In Why Girls' Schools Matter, Whitney "Whitty" Ransome writes about her 20-year involvement with the National Coalition of Girls' Schools (NCGS), now the International Coalition of Girls' Schools, a nonprofit that helped reverse the decline of girls' schools that began in the 1970s.
Ransome draws from personal experience growing up in an era that put girls in second place and tells how that experience informed her decision to spend her career advocating for the education of girls and women. As a result of her work, she co-found and co-directed NCGS with Meg Moulton. Part memoir, part history, the book tells the story of how a handful of girls' school leaders launched a movement that transformed girls' education around the world. The entrepreneurial organization shaped by Ransome and Moulton was based on collaboration, research, and outreach.
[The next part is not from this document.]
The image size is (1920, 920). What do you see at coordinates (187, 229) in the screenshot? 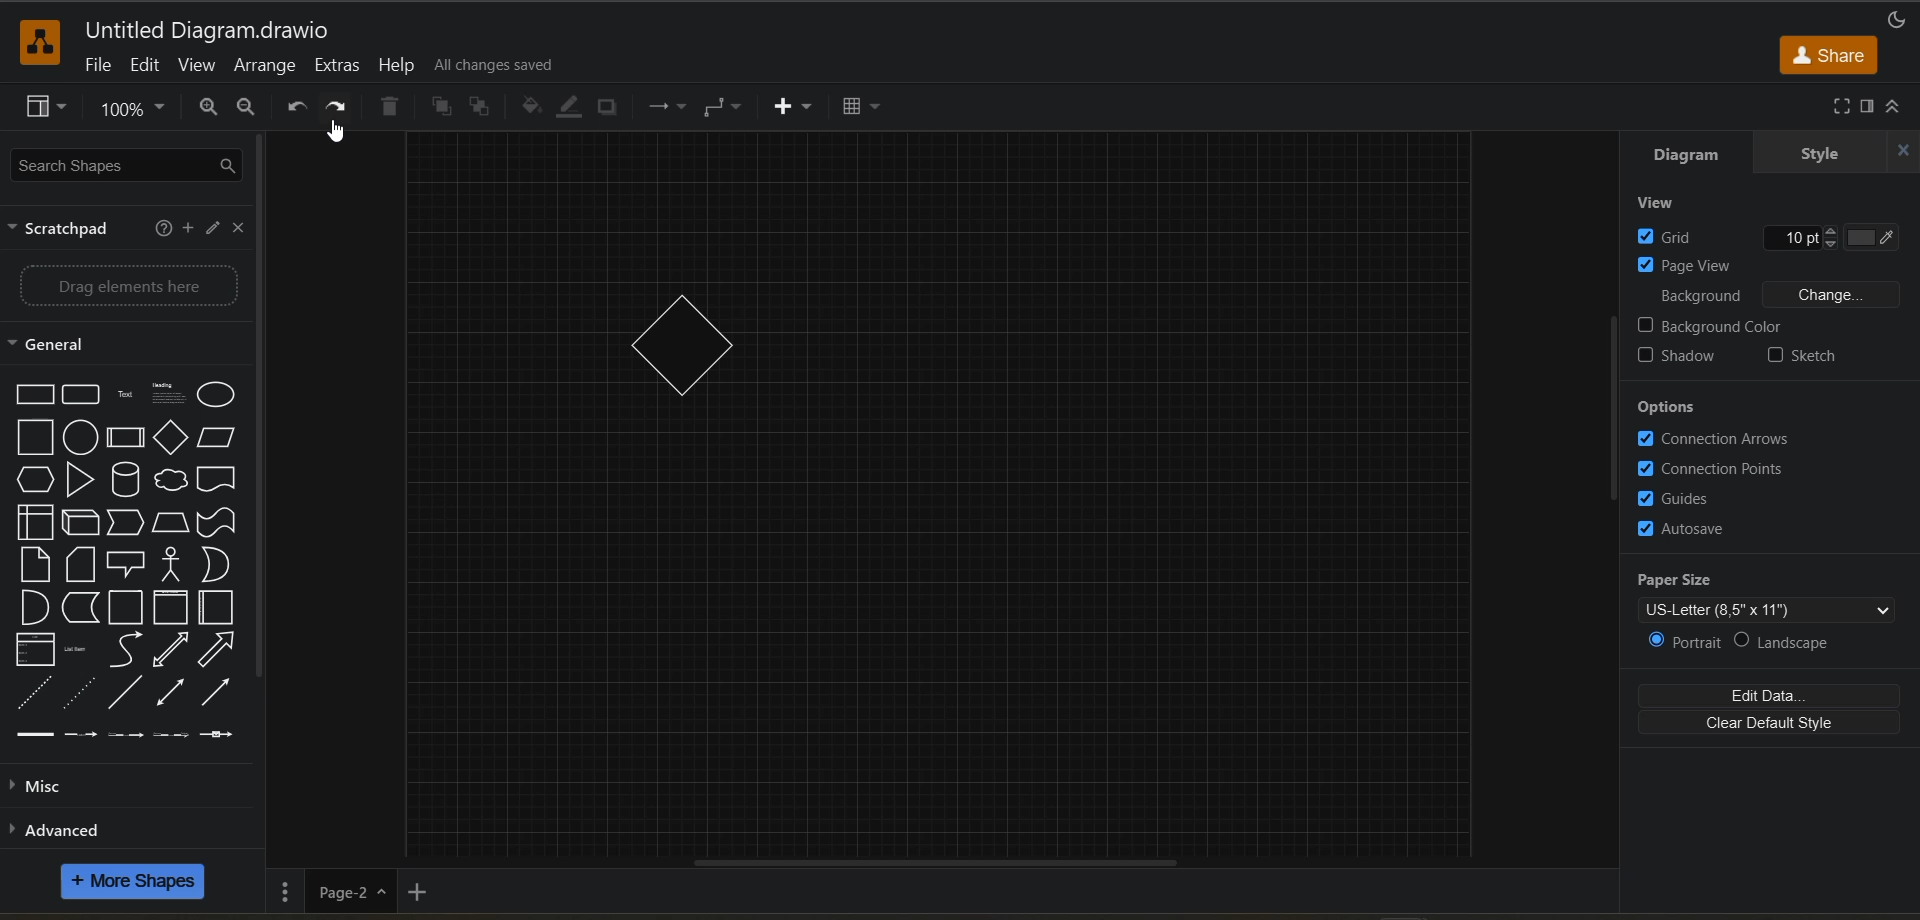
I see `add` at bounding box center [187, 229].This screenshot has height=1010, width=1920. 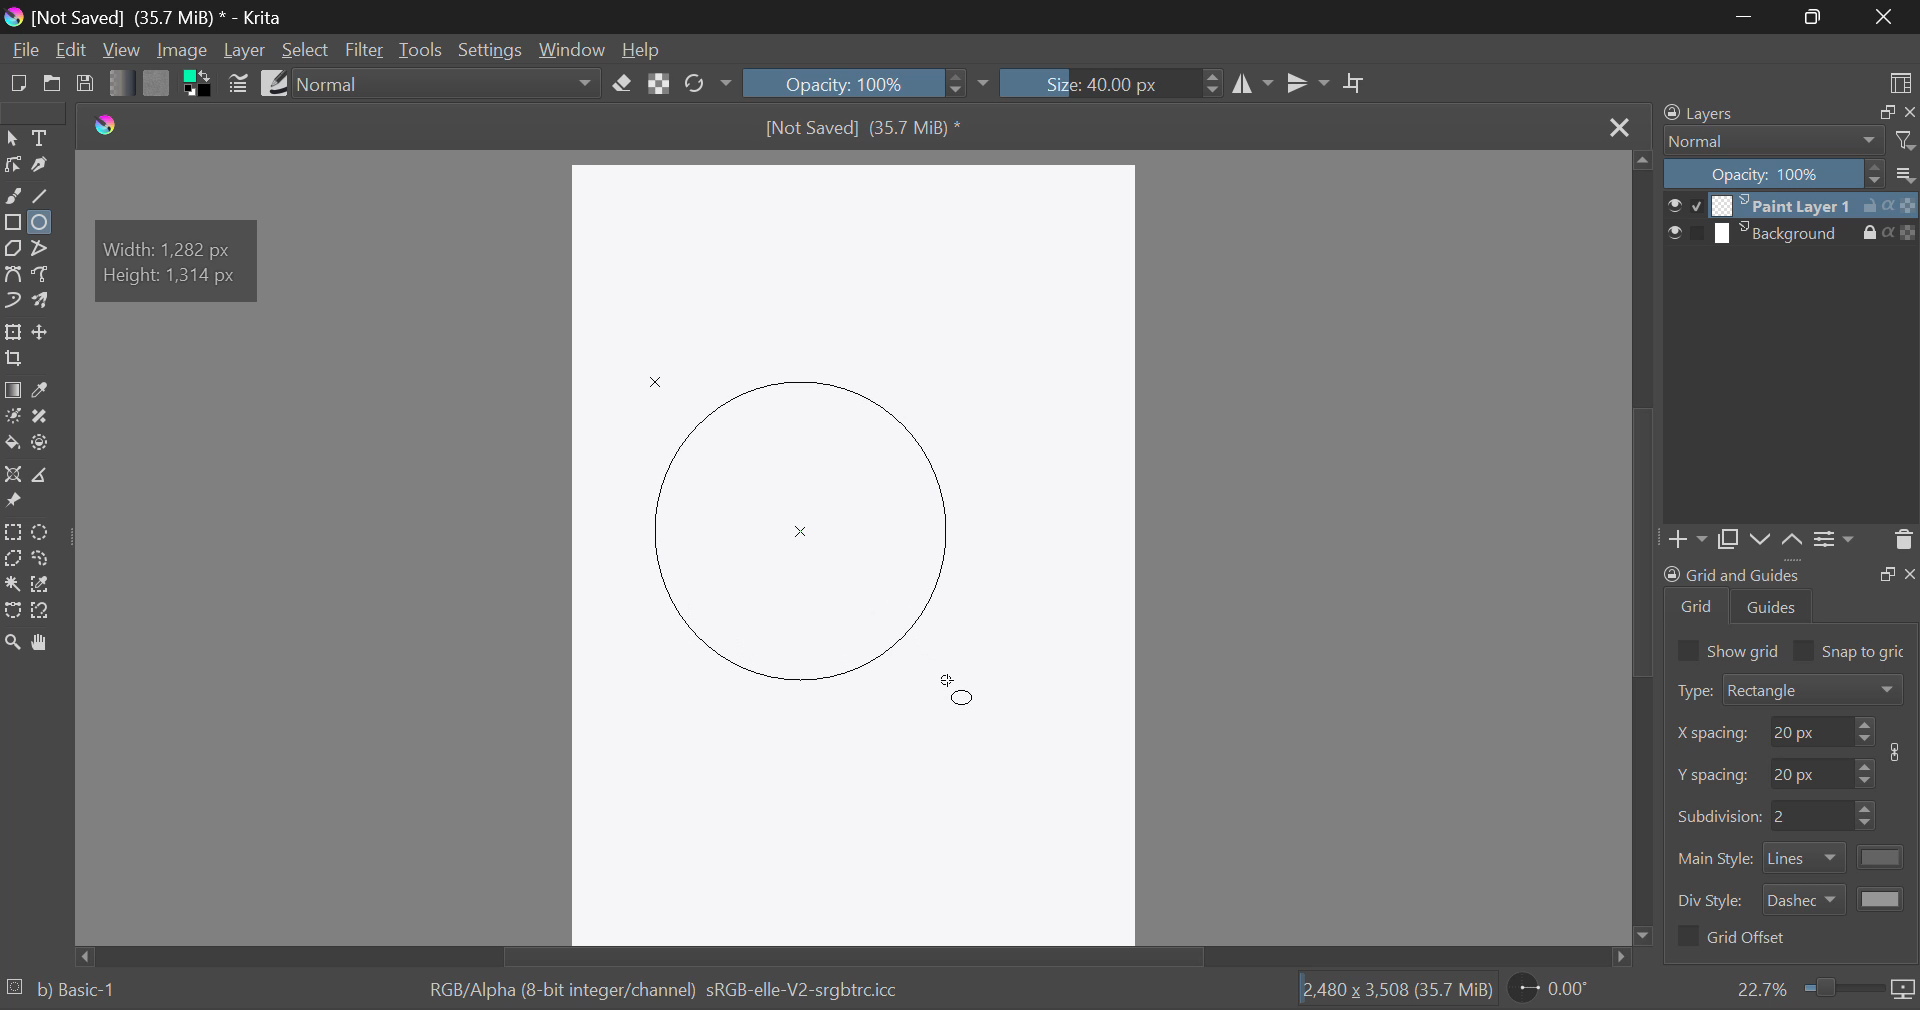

The formula they crafted offers a timely reminder of the power of partnership.
Whitney "Whitty" Ransome grew up in southern New Jersey and graduated from Moorestown Friends School. She earned a BA in Political Science from University of North Carolina at Greensboro and an MA in American Studies from the Unviersity of Miami. Before co-founding the National Coalition of Girls' Schools (NCGS) with her co-executive director Meg Moulton, she was a classroom teacher and a director of admission and financial aid. Long an advocate of women's rights, she was the Equal Rights Amendment coordinator for Common Cause in Florida in the 1970s. During her 20-year career with the NCGS, she helped promote the benefits of single-sex education for girls throughout the United States and beyond. Since leaving the NCGS in 2008, she has served as the founding director of the James Center at Garrison Forest School, an all girls' school outside Baltimore; a founding member of the Baltimore Women's Giving Circle; a board member of several nonprofits, including the Baltimore Leadership School for Young Women. She currently lives in Florida and Canada with her husband, Thomas E. Wilcox.